The Kivus have been in turmoil since the aftermath of the 1994 genocide in Rwanda against members of the Tutsi ethnic group. As Kagame's Tutsi-led Rwandan Patriot Front (RPF) swept across the country, tens of thousands of Hutus, including army officers and militias that carried out the genocide, fled into eastern DRC, where their remnants have remained active.

More than five million people are believed to have died, most from starvation and disease, as a result of the fighting among some two dozen militias and the military intervention of eight of the DRC's neighbours, including Rwanda, according to an International Rescue Committee study published in 2008.

The region is rich in minerals, including tin ore, gold, diamonds and tantalum, a rare metal used in cell phones and computer parts. Much of the fighting, including by M-23, has been for control over areas where these resources are mined.

At the urging of human rights and peace activists, the U.S. Congress last year passed legislation that requires U.S. companies to put forth their best efforts to avoid acquiring these minerals from the DRC. Although the move has apparently marginally reduced demand, Asian companies have reportedly moved to fill the vacuum.

In a report published last month, Human Rights Watch (HRW) accused M-23 of committing war crimes, including summary executions, rape and forced recruitment of children.
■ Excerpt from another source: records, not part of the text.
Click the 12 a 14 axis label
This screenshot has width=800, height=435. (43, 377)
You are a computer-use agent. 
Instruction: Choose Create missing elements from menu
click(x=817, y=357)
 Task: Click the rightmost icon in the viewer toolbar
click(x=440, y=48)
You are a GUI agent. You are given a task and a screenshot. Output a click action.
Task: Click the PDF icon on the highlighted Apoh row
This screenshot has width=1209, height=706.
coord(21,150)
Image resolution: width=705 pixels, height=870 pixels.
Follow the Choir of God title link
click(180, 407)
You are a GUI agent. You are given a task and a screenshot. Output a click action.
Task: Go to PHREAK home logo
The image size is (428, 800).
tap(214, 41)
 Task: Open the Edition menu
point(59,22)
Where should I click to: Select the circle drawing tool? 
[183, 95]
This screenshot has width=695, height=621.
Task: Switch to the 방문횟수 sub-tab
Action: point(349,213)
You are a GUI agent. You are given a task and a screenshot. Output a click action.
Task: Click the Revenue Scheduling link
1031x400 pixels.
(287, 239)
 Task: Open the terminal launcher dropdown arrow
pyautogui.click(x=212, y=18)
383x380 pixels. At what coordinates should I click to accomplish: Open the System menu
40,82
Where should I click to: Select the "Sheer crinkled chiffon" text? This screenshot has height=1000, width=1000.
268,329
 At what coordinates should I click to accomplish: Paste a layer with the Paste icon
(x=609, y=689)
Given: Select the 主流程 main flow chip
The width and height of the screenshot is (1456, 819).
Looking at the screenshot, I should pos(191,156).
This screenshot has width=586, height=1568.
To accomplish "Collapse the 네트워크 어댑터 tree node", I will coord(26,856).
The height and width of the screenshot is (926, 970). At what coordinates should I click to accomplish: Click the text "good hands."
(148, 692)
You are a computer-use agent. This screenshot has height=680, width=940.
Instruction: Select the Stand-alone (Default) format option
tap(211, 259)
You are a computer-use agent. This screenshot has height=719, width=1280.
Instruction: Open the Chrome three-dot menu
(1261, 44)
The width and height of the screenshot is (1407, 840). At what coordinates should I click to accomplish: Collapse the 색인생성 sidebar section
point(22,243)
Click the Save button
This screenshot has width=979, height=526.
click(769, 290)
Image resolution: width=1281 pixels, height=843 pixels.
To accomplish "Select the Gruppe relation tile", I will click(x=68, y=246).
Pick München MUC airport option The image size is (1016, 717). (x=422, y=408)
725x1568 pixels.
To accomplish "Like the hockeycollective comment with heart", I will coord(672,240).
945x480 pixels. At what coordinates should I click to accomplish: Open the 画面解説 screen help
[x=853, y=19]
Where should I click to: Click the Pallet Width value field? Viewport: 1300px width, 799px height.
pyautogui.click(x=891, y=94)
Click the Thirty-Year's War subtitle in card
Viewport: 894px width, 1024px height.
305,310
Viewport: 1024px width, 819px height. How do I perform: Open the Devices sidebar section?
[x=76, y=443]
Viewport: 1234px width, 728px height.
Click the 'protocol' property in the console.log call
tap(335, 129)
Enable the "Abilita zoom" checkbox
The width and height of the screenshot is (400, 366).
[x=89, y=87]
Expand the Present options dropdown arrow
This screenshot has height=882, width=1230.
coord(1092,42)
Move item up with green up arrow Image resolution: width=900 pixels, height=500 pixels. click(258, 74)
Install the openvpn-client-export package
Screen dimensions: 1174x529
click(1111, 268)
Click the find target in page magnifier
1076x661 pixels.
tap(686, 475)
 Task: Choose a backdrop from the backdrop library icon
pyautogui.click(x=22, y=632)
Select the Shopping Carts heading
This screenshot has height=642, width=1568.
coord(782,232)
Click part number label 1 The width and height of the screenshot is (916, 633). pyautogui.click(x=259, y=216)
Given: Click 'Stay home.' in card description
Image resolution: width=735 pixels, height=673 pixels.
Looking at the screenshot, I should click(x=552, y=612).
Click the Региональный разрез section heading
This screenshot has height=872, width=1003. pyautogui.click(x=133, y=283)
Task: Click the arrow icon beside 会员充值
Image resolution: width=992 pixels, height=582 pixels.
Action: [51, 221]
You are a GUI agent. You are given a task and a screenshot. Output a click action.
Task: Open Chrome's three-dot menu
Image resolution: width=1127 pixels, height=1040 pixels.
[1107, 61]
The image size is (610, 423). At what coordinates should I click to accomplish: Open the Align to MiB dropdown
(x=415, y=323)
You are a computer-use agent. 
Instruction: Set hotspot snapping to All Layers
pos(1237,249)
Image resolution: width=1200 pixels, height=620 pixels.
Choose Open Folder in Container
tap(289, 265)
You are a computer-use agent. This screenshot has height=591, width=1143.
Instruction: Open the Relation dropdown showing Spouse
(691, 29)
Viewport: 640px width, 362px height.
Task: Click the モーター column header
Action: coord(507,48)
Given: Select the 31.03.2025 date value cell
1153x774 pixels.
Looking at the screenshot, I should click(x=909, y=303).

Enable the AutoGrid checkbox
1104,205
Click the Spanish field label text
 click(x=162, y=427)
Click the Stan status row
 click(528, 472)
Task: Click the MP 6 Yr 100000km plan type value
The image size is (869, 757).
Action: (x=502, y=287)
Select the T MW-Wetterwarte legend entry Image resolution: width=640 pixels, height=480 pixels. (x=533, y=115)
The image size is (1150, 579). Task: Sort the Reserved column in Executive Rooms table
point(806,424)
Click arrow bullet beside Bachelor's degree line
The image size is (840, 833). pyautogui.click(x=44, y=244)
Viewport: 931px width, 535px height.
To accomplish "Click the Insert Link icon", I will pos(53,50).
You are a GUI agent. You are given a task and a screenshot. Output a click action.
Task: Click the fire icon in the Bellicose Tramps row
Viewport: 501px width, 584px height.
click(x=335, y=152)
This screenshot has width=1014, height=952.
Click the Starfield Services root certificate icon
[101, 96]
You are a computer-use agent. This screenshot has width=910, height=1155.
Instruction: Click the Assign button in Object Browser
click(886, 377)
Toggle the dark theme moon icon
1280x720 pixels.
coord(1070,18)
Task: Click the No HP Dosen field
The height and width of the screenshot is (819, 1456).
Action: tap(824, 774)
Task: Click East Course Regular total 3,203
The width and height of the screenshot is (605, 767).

The New York-based group also charged that Rwanda has deployed military units in DRC to support M-23 and thus may also be liable for the crimes committed by the movement.

Yet Rwanda has pointed to atrocities committed in eastern Congo by Mai-Mai militias, particularly against the Banyamulenge, an ethnic group related to the Tutsis and mainly descended from Rwandan immigrants. Indeed, Thursday marked the anniversary of a notorious massacre in South Kivu of seven Banyamulenge humanitarian workers, which renewed a low-intensity conflict in the area. The Congolese government has not arrested the perpetrators.

The United States and members of the European Union (EU) have cut or suspended aid to Rwanda, where external assistance comprises 40 percent of its budget, to compel it to drop its support for M-23, although rights groups and others are calling for even more pressure.

Last week, the Enough Project, a Washington-based anti-genocide group, released a report arguing for the United States and other donors to base approval World Bank support to Rwanda - 135 million dollars are pending - on Rwanda's cutting support for and dismantling M-23.

"The U.S. should delay the vote on this package until these conditions are met," said the authors, Aaron Hall and Sasha Lezhnev.

The ICG report stressed that donors should withhold aid to both governments, noting that the Mai-Mai groups were continuing to commit atrocities in rural areas with impunity.

International donors and African mediators, it said, should seek to resolve the ongoing crisis rather than merely managing it, as they have with the deployment of a 17,000-strong U.N. force whose ability to keep the peace has been severely limited given the vastness of the territory for which it is responsible.

U.S. Secretary of State Hillary Clinton last week convened both Kabila and Kagame for a meeting at the United Nations during which she "emphasised the need for honest and sustained dialogue between both countries in pursuit of a political resolution to the crisis", said a senior State Department official.

"She noted that any solution must include bringing M-23 leadership to justice and both countries committing to respect the sovereignty and territorial integrity of the other," the official added. No breakthrough was achieved, however, at the ICGLR meeting that took place the next day.

To move toward a resolution, the ICG called for the urgent negotiation of a ceasefire between the Congolese authorities and M-23 as well as for the consideration of an arms embargo against Rwanda.

Aid to Kigali should also remain suspended pending the release of a new report by the U.N. Group of experts, the group added, while donors should withhold funding for stabilisation and institutional support for Kinshasa as long as it fails to improve political dialogue, governance, and its army's performance in the eastern part of the country. Ntaganda, it said, should be arrested and handed over to the ICC.